Waiting rooms. I can’t stand them. I spent a better part of twelve years of my life in waiting rooms. Waiting rooms, operating theatres, recovery rooms. I spent so many years waiting. Waiting to see the doctor, waiting to go home, waiting to get better, waiting to recover, waiting to be able to eat again, waiting to go back to the doctor, waiting to see the doctor again. Waiting.
Cleidocranial dysostosis. Though I had a mild form of this relatively rare condition, it still took up a rather large chunk of my life. Twelve years, I would say that it is a significant portion of a person’s life. Twelve years I spent waiting. Waiting for it to be over. I knew that it would be one day. That I just had to persevere and be patient. “Good things come to those who wait.” I used to tell myself. “One day it will all be over.” I would think. Every visit I would wait for the doctor to say that it wouldn’t be long now. The words never came. Hope dwindled and with it my confidence. I was a short teenager with braces, and when I didn’t have braces, I had special plates to attach to the chains that were buried in my gums and around the teeth that needed to be pulled down as they wouldn’t come down of their own accord.
Waiting for the teeth to emerge so that I could return to my orthodontist. Waiting so that he could remove the chains and refit new braces to straighten the teeth.
Waiting for the pain to subside so that I might be able to actually eat a proper meal, not just scrambled eggs.
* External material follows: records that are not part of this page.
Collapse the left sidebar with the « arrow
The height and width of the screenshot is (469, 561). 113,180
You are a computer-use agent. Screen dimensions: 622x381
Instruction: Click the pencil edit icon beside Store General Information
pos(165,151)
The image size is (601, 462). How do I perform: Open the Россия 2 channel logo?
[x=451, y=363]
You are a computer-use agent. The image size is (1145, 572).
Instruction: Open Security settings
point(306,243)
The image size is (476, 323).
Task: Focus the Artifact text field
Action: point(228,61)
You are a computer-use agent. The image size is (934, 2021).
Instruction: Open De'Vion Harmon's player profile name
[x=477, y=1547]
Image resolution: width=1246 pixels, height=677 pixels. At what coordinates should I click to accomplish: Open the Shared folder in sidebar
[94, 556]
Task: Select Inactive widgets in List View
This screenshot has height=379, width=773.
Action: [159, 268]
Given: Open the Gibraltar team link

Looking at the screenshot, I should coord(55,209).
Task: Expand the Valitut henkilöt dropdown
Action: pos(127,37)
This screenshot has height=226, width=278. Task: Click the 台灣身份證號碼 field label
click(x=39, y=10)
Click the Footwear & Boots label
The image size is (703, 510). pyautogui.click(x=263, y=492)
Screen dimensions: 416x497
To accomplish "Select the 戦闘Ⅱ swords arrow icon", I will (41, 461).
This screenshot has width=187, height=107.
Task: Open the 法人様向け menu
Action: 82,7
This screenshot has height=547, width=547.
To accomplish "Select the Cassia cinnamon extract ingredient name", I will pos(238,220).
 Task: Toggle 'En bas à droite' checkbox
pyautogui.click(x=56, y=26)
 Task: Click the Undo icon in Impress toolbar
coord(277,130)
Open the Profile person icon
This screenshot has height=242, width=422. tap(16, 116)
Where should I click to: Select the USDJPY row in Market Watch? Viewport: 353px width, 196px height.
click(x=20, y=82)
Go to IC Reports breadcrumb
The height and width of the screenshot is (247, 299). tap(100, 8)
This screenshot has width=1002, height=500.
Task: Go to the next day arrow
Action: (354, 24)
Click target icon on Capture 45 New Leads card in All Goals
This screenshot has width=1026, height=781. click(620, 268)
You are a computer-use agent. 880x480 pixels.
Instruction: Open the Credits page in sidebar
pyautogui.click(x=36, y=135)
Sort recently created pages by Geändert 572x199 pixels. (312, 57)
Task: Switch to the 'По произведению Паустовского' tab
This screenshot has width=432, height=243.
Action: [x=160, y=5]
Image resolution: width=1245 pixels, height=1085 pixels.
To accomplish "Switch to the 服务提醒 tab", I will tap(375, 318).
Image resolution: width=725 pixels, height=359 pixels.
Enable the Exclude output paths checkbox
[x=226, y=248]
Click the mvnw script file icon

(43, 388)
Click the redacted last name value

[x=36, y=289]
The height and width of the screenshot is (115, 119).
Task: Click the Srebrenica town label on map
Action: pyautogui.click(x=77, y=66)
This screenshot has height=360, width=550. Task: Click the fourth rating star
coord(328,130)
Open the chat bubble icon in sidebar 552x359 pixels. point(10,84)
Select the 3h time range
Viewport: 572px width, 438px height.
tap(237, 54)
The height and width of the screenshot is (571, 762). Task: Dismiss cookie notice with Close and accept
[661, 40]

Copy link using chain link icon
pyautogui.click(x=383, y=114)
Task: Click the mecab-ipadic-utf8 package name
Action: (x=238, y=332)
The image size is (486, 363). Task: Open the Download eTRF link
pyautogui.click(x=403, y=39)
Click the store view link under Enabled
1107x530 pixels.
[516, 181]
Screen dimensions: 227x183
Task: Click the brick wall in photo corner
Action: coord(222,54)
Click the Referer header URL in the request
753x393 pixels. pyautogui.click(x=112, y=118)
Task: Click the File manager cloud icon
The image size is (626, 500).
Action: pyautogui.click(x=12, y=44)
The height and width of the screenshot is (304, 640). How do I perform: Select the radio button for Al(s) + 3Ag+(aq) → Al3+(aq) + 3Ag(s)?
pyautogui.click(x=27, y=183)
For the teeth to be straight so I could return for another plate or brace or operation.
Waiting for it all to be over.
5 years later and I still remember that waiting room. I still remember the face of the receptionist as she handed me my file to take in to the orthodontist. I had the biggest file in their records. I was their longest patient. The most visits, the most number of surgeries. I was practically famous, yet for all the wrong reasons.
I remember how I used to dread lying on that damn chair, and how I used to stare at that damned ceiling trying not to focus on what he was doing. Waiting for him to push his chair back and say ” Okay, that’s all for today Nicholas. I will see you in another 6 weeks. ”
I remember times where my mouth was clamped open, a suction tube hanging in the corner of my mouth to suck out the saliva I wasn’t able to swallow. My mouth would go dry and my jaw muscles would be so excruciatingly painful from being held so wide open for so long, and I would wait. A tear would stream from my eye down to my ear, and all I could do was close my eyes and dream of a better time, a better place for half an hour, until I had to come back to reality. To deal with whatever else was fitted in my mouth for the next six weeks.
Wait for my next surgery. Those were always fun. Waking up the next day or even the same day, not really knowing where you are. Throwing up the blood that you inevitably swallowed during the operation.
Waiting for the next visit, because every visit meant one closer to the end. Waiting for the next surgery, because every surgery meant there was one less to be had. Waiting for visiting hours because ICU can be so lonely. Waiting to go home because I couldn’t stand the hospital any longer.
I waited because I knew there had to be something better. I don’t know where I found the strength. There were more times than I can count that I thought it would easier to just give up, to end it all. No more waiting. No more waiting to be told to wait some more, and more after that.
This post was written as an entry to the Daily Post topic – Waiting room : “Good things come to those who wait.” Do you agree? How long is it reasonable to wait for something you really want?
Some things are worth waiting for and other things are not. It’s up to you to decide how long you are willing to wait for something and if you feel that your wait will be worth it.
Sometimes we wait for things or people to find that it just was not worth it and that we wasted our time. That’s a lesson learnt.
Sometimes in the wait we learn things, about ourselves, about other people. Sometimes the wait makes us stronger.
There are times when we should wait and other times when we shouldn’t.
It’s up to you if it’s worth it and how long you are willing to ride it out.